## [Document passage]
=== Section Start ===

Welcome to the Era of AI Creating AI! Shocking Data on “Recursive Self-Improvement” from Anthropic
📰 News Overview
- AI Takes the Lead in Development: Anthropic is delegating much of the development process to AI systems, with engineers now shipping code at a rate eight times the average from 2021-2025.
- Leap in Autonomous Performance: Claude Opus 4.6 can autonomously complete software tasks that would take humans 12 hours. The Claude Mythos Preview has even recorded over 16 continuous hours of operation.
- Benchmark Saturation: In software engineering tests like “SWE-bench” and research reproducibility tests like “CORE-Bench,” AI has reached scores close to 100% (saturation) in just 1-2 years.
💡 Key Insights
- Signs of Recursive Self-Improvement: The cycle of “recursive self-improvement,” where AI designs and develops the next generation of AI, is becoming a reality, with the potential for AI to handle tasks that take humans weeks by 2027.
- Enhanced Research Capabilities: Claude is already performing at or above the level of skilled humans in executing precisely defined experiments.

=== Section End ===

## [Records supplied]
=== Section Start ===

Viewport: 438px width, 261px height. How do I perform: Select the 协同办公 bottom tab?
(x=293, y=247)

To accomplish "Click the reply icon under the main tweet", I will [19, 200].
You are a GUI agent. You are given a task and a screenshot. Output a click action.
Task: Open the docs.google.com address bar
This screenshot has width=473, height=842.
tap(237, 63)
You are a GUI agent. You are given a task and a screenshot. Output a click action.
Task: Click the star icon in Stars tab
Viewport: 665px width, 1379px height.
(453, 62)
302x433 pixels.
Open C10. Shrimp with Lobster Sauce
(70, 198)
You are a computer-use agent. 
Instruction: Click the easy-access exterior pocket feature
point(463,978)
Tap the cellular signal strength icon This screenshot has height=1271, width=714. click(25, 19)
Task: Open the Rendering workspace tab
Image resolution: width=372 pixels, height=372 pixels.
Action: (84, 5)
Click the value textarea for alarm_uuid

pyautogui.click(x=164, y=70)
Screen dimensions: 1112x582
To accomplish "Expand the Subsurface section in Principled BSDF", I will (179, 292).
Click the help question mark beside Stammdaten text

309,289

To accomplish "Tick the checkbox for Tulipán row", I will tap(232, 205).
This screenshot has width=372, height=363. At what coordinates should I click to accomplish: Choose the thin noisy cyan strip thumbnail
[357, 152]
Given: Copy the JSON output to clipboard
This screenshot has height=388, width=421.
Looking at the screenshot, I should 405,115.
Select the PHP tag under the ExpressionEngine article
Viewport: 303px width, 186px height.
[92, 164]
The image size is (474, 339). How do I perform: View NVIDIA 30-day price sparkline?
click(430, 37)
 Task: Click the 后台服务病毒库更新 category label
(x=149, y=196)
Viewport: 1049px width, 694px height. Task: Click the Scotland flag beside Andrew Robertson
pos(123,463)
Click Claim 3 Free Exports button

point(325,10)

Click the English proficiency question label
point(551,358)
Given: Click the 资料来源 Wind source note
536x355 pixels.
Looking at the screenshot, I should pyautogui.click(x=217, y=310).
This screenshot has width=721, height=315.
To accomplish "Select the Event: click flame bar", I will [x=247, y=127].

=== Section End ===

## [Task set]
1. Using the article on Anthropic and recursive self-improvement, answer the following:
(a) How does the rate at which engineers now ship code compare with the 2021-2025 average?
(b) For how long has Claude Mythos Preview operated continuously?
(c) By what year could AI potentially handle tasks that take humans weeks?
2. Carry on the article about Anthropic and recursive self-improvement, starting after its final sentence.
The entries are separate from the article and unrelated to it.

## [Answers by task]
1.
(a) It is eight times the 2021-2025 average.
(b) Over 16 continuous hours.
(c) 2027.

2.
- Remaining Challenges: While there are still gaps in areas like goal-setting and “judgment,” AI is increasingly taking the lead in practical aspects like implementation and experimentation.
🦈 Shark’s Eye (Curator’s Perspective)
Gone are the days when AI was merely a “helper” writing parts of code! Now, AI has evolved into an autonomous agent that can “think for itself, write code, and delegate tasks to other AIs” for over 12 hours. Notably, the speed of model improvement has accelerated from “doubling every 7 months” to “doubling every 4 months.” This is clear evidence of an “evolutionary accelerator” in play, as AI supports the development of AI! As long as humans set the goals, AI will devise the methods independently. If this “recursive self-improvement” is achieved, it will propel human science and medicine forward at breakneck speed, while also carrying the risk of becoming uncontrollable. Truly a double-edged sword that even sharks would be amazed by!
🚀 What’s Next?
By 2027, it’s predicted that AI will complete advanced research and development tasks in just a few days—tasks that currently take humans weeks. If a “loop closure” occurs where AI trains AI and continuously updates itself, model performance could follow an exponential curve.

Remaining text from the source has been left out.